WHAT NEEDS TO BE DONE: Reproduce the listing in full, exactly as written, but without images.

RECORDS TO PROCESS:
----
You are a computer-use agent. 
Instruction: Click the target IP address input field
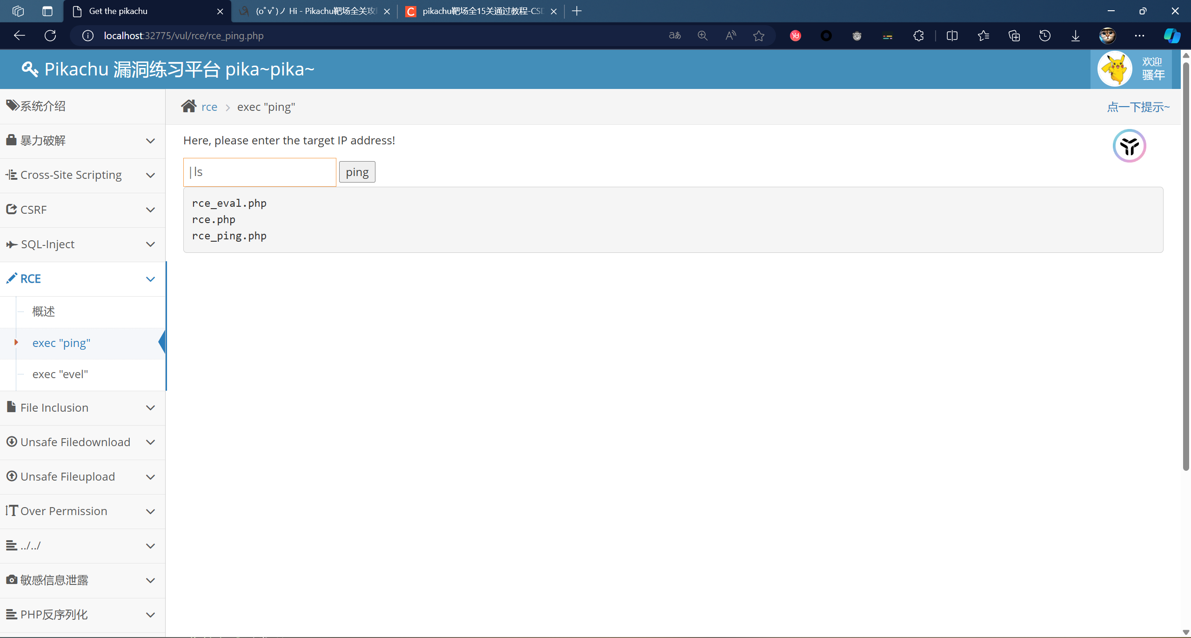click(x=260, y=172)
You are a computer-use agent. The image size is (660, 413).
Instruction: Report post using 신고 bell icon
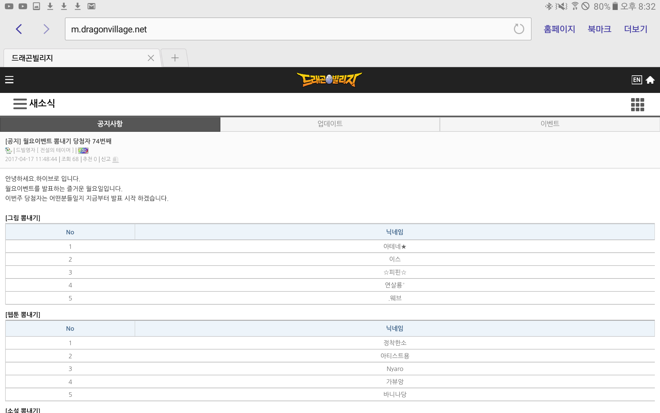point(116,159)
----
TASK RESULT:
You are a computer-use agent. 
Instruction: Click the target IP address input field
click(x=260, y=172)
You are a computer-use agent. The image size is (660, 413).
Instruction: Report post using 신고 bell icon
point(116,159)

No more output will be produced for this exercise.